今、パワーファミリーなど年収の高い家族連れに人気なのが、宿泊や飲食、アクティビティーやキッズプログラムへの参加など滞在中の経費をすべて含む「オールインクルーシブ」と呼ばれる旅行だ。

 「食事中に海外スタッフが隣に座って、一緒に食事したり、手品をしたりしてくれて子供も喜んでいました。また必ず行きたい」。2023年5月、夫と5歳の娘の家族3人で北海道に2泊3日の旅行に出かけた東京都に住む40代女性は満足げに振り返る。娘はインターナショナルスクールに通っている。

英語教育にも活用

 女性が滞在したのは、仏リゾート大手クラブメッドの日本法人(東京・品川)が運営する「クラブメッド北海道トマム」。同施設滞在中、最大級のインドアウエーブプールや温泉、雲海を楽しめるテラスが利用できる。

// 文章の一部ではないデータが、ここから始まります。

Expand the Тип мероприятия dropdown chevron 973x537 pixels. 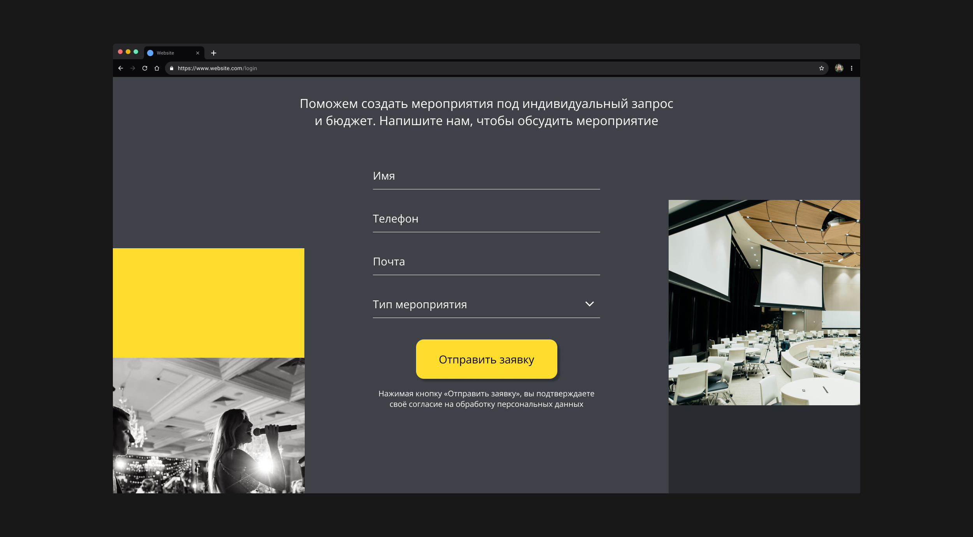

 クラブメッドは1950年に欧州で始まり、オールインクルーシブの旅行を提供してきたパイオニアだ。業界で初めて、託児サービスを提供する「キッズクラブ」をリゾート内に併設するなど、家族が楽しめる旅行を追求してきた。世界25カ国、80カ所以上に施設を展開。日本には北海道と沖縄・石垣島にホテルがある。

 ホテル内のスタッフとの会話は基本的に英語。食事は世界の料理を堪能できる。滞在中は子供を専門スタッフに預けたり、キッズ体験に参加させたりして、親はヨガやスパなどを利用できる。夜、夫婦が子供を専用施設に預けて、バーでゆっくりお酒を飲むこともできる。

 料金は例えば、今年6月、大人2人子供2人の計4人でクラブメッド北海道トマムに2泊した場合、11万円前後。決して安くないが「子供の英語の勉強にもなる上、異国のリゾート気分を日本で味わえるなら、コスパがいい」との評価を得ているようだ。

夏場には北海道の大自然を楽しむアクティビティーもある(写真=クラブメッド提供)
夏場には北海道の大自然を楽しむアクティビティーもある(写真=クラブメッド提供)

 23年の国内施設の売上高、宿泊数はそれぞれ前年比で約2割増加。北海道で同社が運営する新たなホテルが開業したこともあり、日本人客は、新型コロナウイルス禍前の19年と比べて倍増した。夏に避暑地のリゾートとして利用する家族が多くなったという。